RECENSIONE di SERGIO SALVI
«La Marcia di Radetzky», autore Joseph Roth, traduzione di Laura Terreni e Luciano Foà, Adelphi Edizioni, VII edizione Gli Adelphi, gennaio 2005 pp. 424.
Libro acquistato qualche anno fa e messo da parte, in attesa che maturasse il tempo per la lettura.
In una frase: romanzo piacevole e anche utile per comprendere meglio un periodo storico, dalla seconda metà dell’ ‘800 agli inizi del ‘900, spesso frequentato in letteratura, cinema, teatro.
L’autore narra la curiosa saga della famiglia Trotta, sloveni di umili origini, nel tempo dell’irreversibile crisi dell’impero Austro-Ungarico.
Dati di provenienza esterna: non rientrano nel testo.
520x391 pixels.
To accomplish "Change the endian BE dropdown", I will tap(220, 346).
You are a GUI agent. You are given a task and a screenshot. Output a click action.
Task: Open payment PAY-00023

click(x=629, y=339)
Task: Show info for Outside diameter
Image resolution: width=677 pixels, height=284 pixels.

L’evento cruciale del romanzo avviene in Italia nel corso della famosa battaglia di Solferino del 24 giugno 1859 (fatto d’armi così cruento da ispirare in un filantropo la necessità di dare assistenza ai feriti, e così nacque la Croce Rossa). Durante gli scontri, uno sconosciuto sottotenente della fanteria austriaca, Joseph Trotta, si rese conto che il giovane imperatore Francesco Giuseppe si era imprudentemente esposto al fuoco nemico e, con «l’eterno malanimo dell’ufficiale subalterno di prima linea verso gli alti papaveri dello stato maggiore, che non avevano alcuna idea dell’amara realtà del fronte», afferrò le spalle del monarca, lo gettò terra, ricevendo nella spalla la pallottola «destinata al cuore» di Francesco Giuseppe.
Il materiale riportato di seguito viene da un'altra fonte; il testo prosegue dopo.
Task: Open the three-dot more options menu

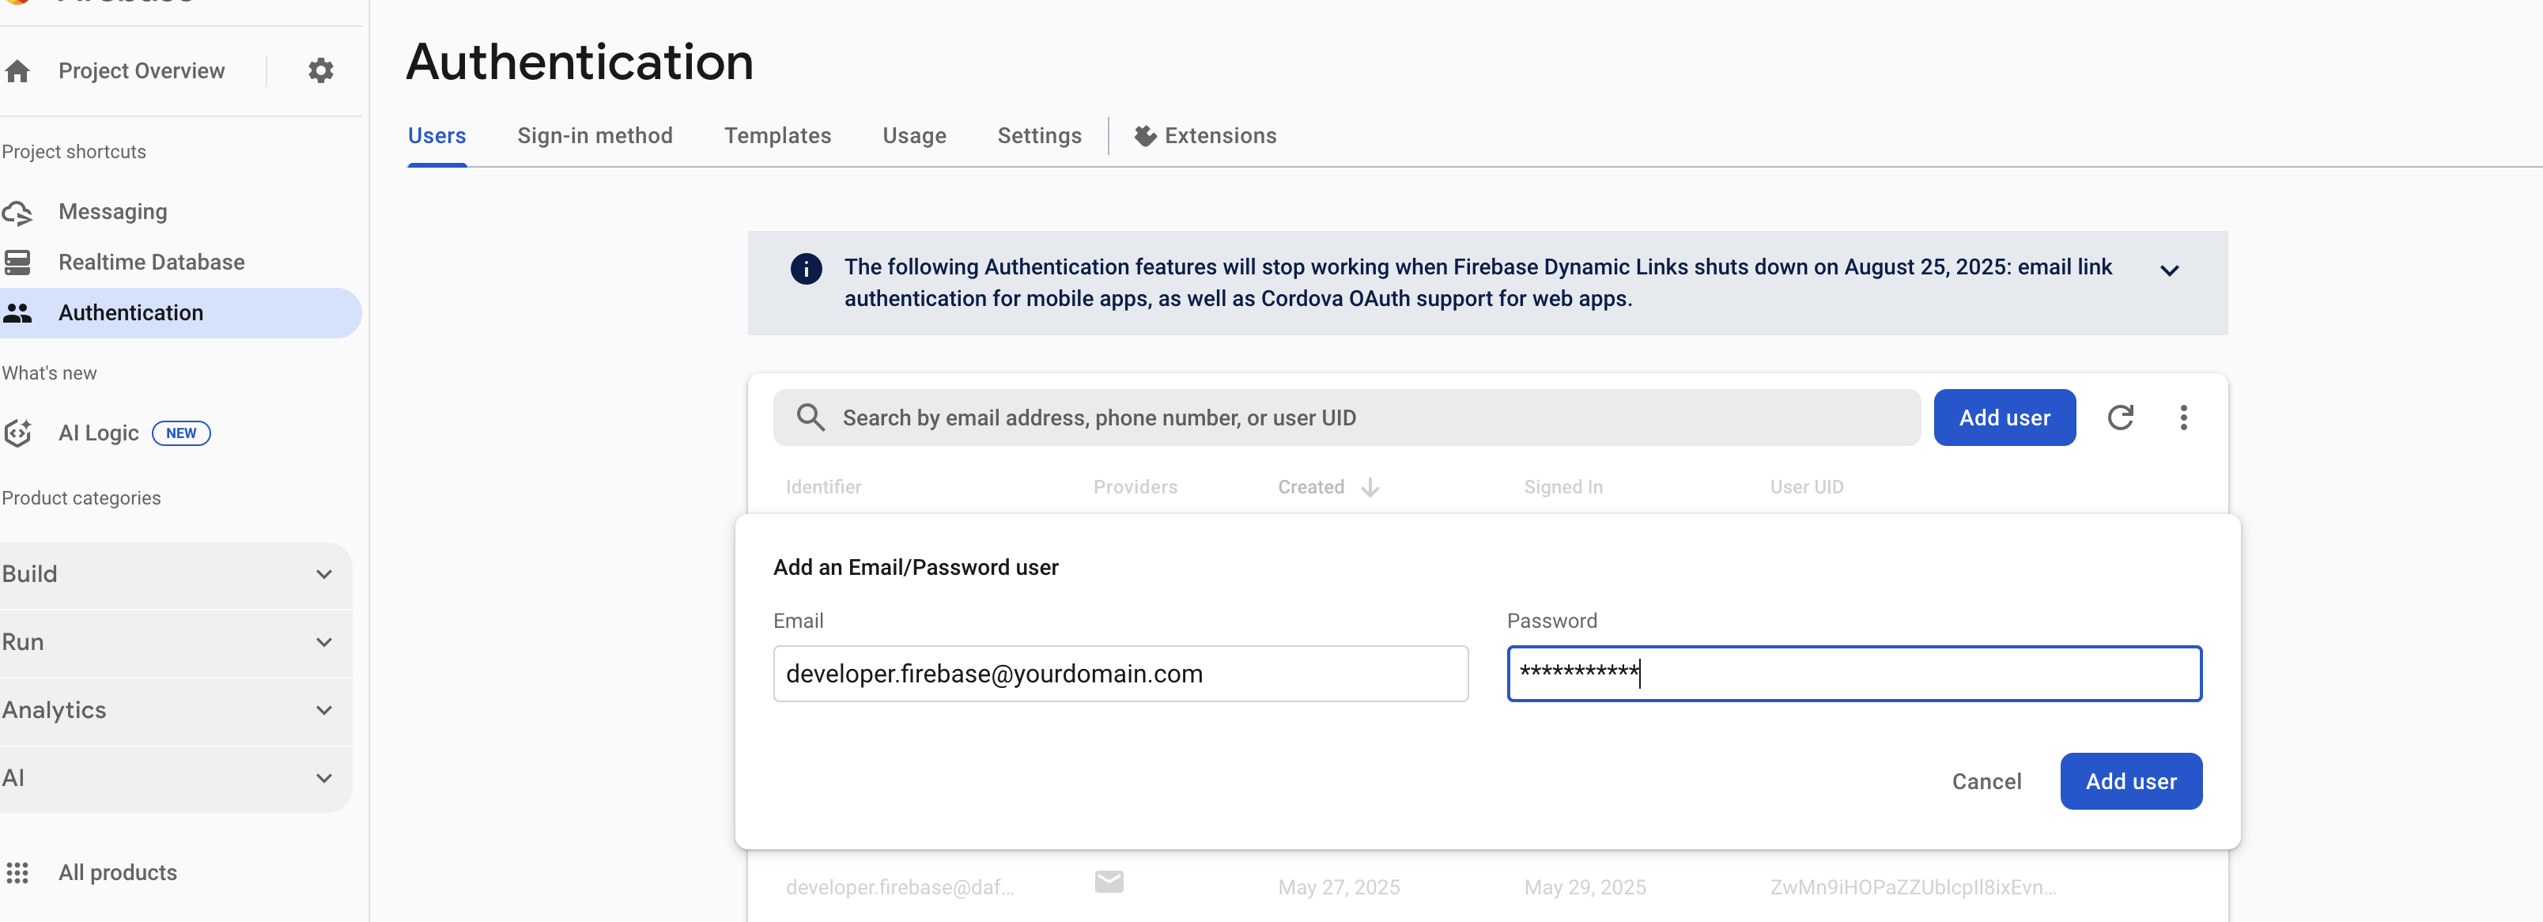Action: [2183, 418]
Trotta fu promosso capitano e insignito dell’Ordine di Maria Teresa (massima onorificenza imperiale), gli fu anche assegnato un titolo nobiliare e così iniziò il nuovo casato austriaco «Von Trotta», staccato dagli antenati slavi e contadini; ma Von Trotta non si montò la testa, tutt’altro, rimase una persona sobria e meticolosa. Si infuriò, anzi, quando scoprì, leggendo un testo scolastico del figlio, che il suo atto di eroismo a Solferino era stato romanzato in modo eccessivo. Implacabile, pretese che la descrizione fosse emendata, giungendo a chiederlo allo stesso Imperatore: il dialogo tra i due è una vera e propria chicca.
Il favore imperiale non abbandonò mai l’«Eroe di Solferino» e i suoi discendenti: il figlio Franz, per il quale aveva disposto fosse evitata la carriera militare, un giorno gli chiese il permesso di invitare un amico pittore durante le vacanze estive: la realizzazione del ritratto dell’Eroe è un altro bellissimo passaggio di questo bel romanzo.
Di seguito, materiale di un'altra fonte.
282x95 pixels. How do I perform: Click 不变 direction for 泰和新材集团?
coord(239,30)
Franz Von Trotta fece carriera nell’Imperial-Regia Amministrazione grazie «agli indimenticabili servigi» resi dal padre, e così suo figlio Carl Joseph fu tutelato dalla riconoscenza di Francesco Giuseppe durante la carriera militare, segnata da seri incidenti di percorso. La vita del giovane Von Trotta, privo della fermezza di carattere del nonno e della cieca fiducia del padre nelle «procedure», è lo specchio della progressiva decadenza di un Impero, tenuto insieme soprattutto dal carisma personale di Francesco Giuseppe (deceduto il 21 novembre 1916).
Finale: romanzo a sfondo storico, di ampio respiro e ricco di umanità, e molte pagine sono davvero attuali. L’autore Joseph Roth fu ufficiale dell’esercito austriaco durante la prima Guerra Mondiale e, con l’avvento del nazismo, abbandonò la Germania dove viveva; egli descrive in parte un vissuto personale, senza abbandonarsi a rimpianti o elegie, ma con misurato e piacevole affetto.